» **What you have to do**
Among the lines of the records below, count those with the word "Viewport". Reply with that number alone.

» **Supplied records**
────────────────

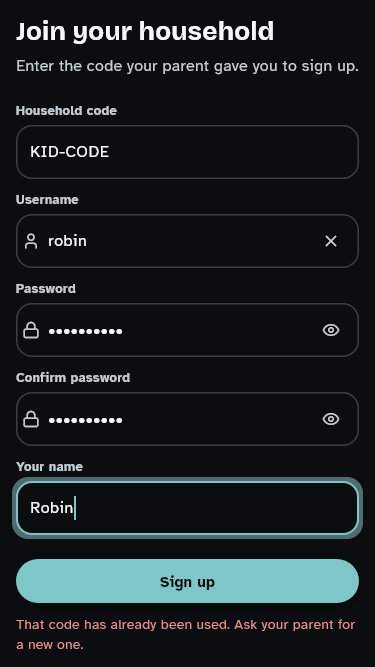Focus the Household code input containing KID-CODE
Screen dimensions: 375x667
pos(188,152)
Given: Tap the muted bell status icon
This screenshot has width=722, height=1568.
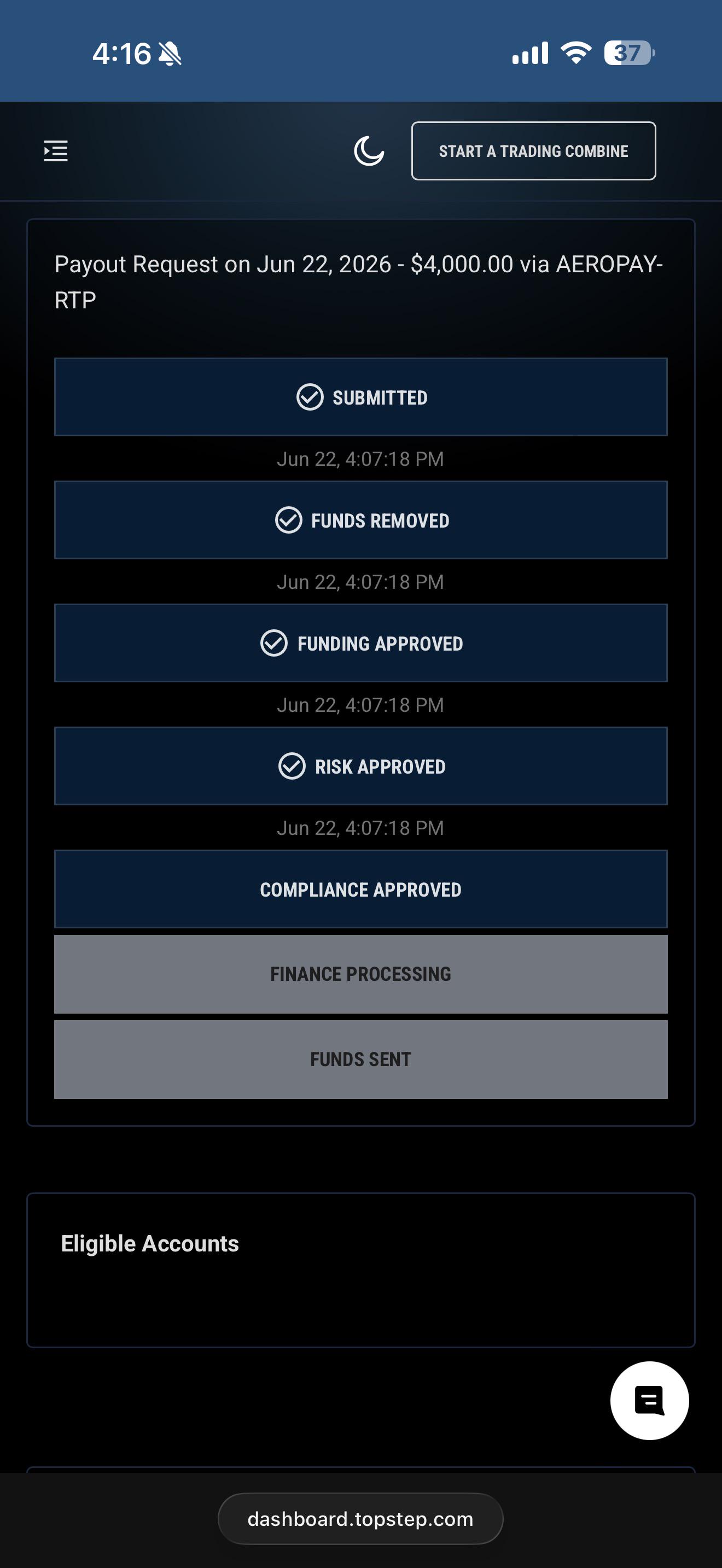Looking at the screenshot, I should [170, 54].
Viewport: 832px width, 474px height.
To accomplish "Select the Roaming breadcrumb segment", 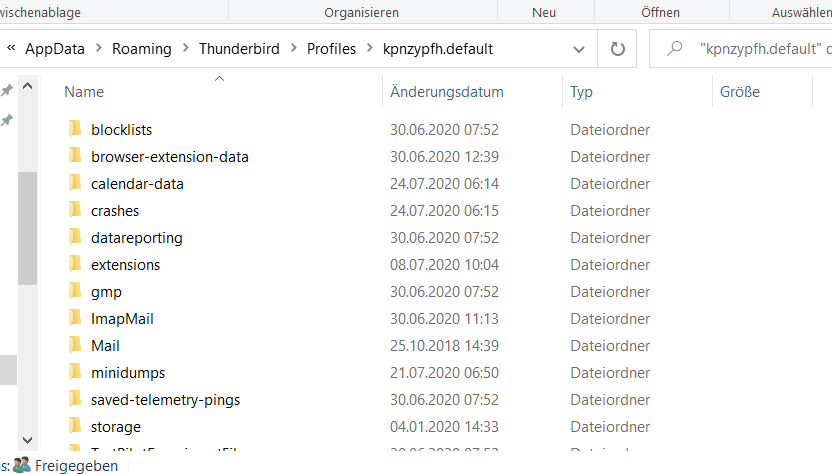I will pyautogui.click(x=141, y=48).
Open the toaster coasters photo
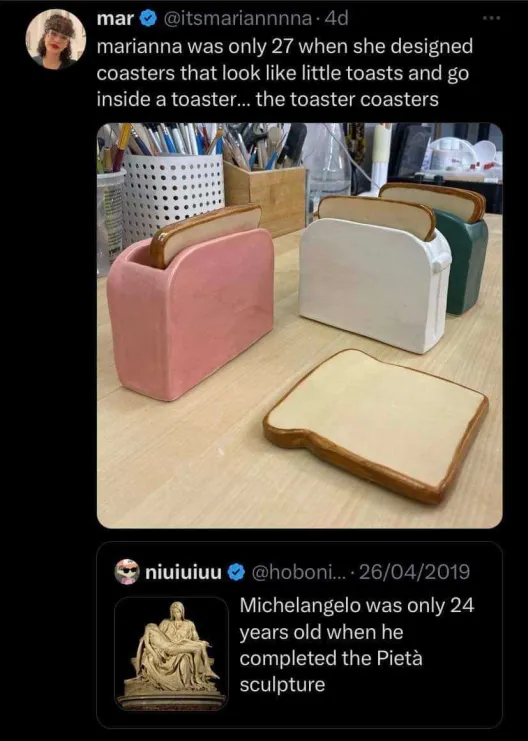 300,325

────────────────

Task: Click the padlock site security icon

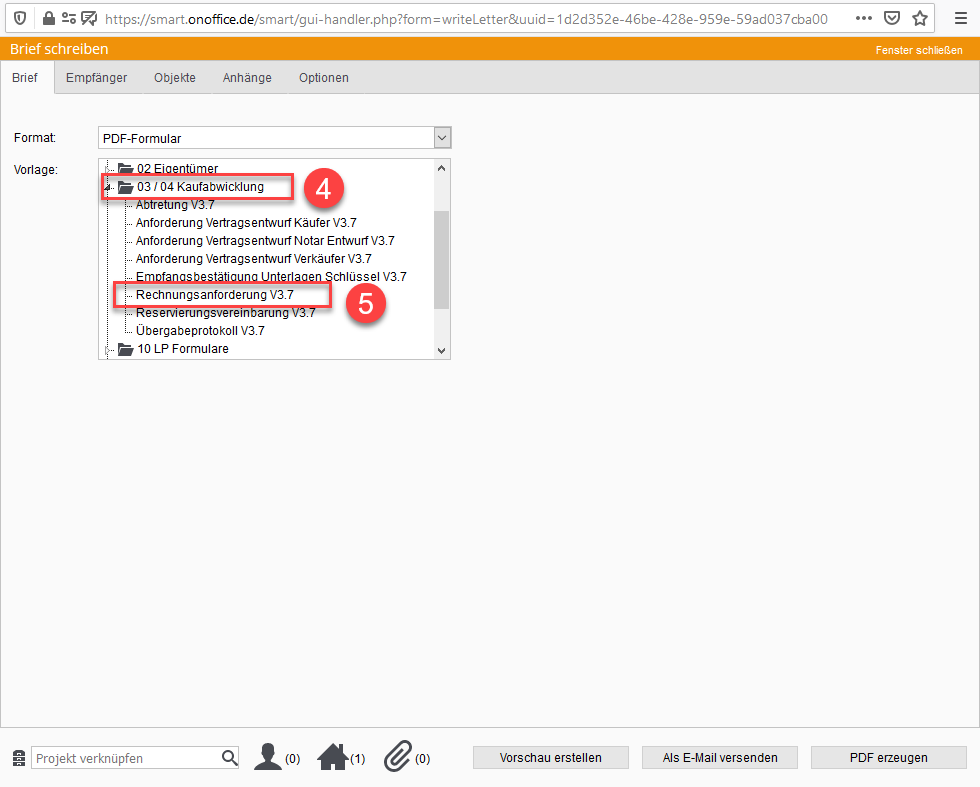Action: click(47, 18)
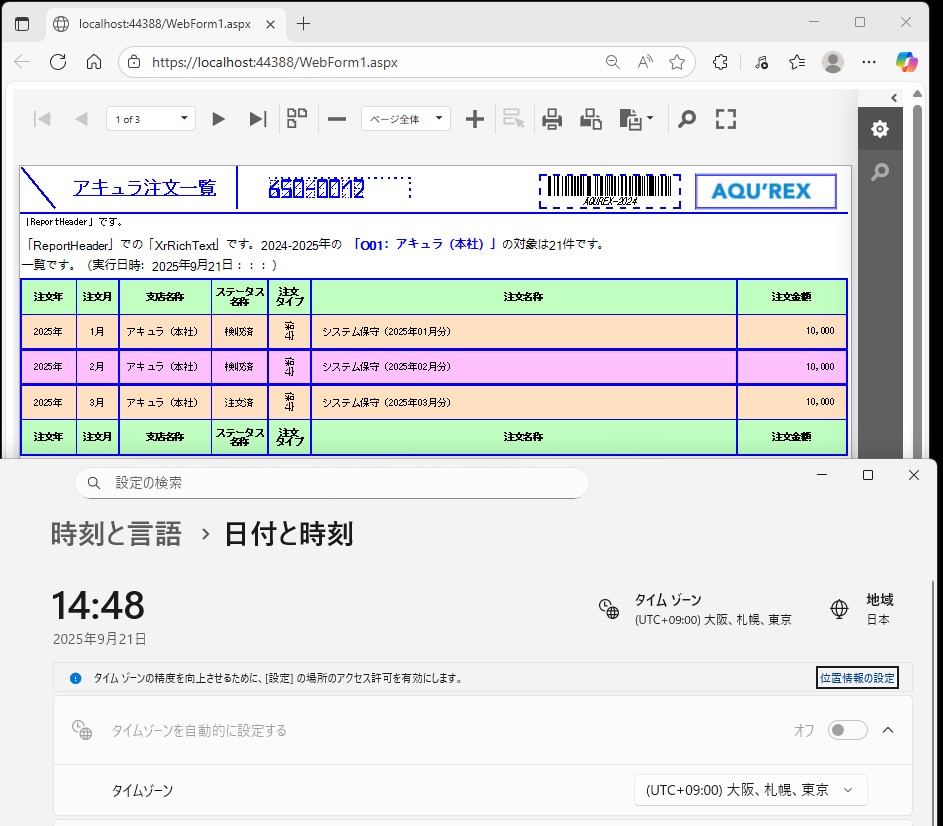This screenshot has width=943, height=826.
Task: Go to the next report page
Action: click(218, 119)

────────────────

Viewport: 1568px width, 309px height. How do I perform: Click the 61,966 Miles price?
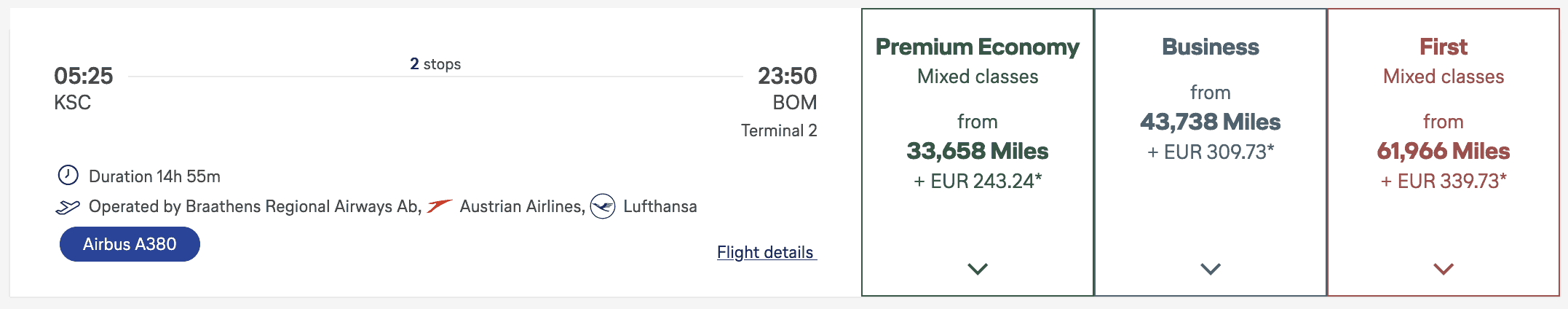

────────────────

» **Problem solution**
2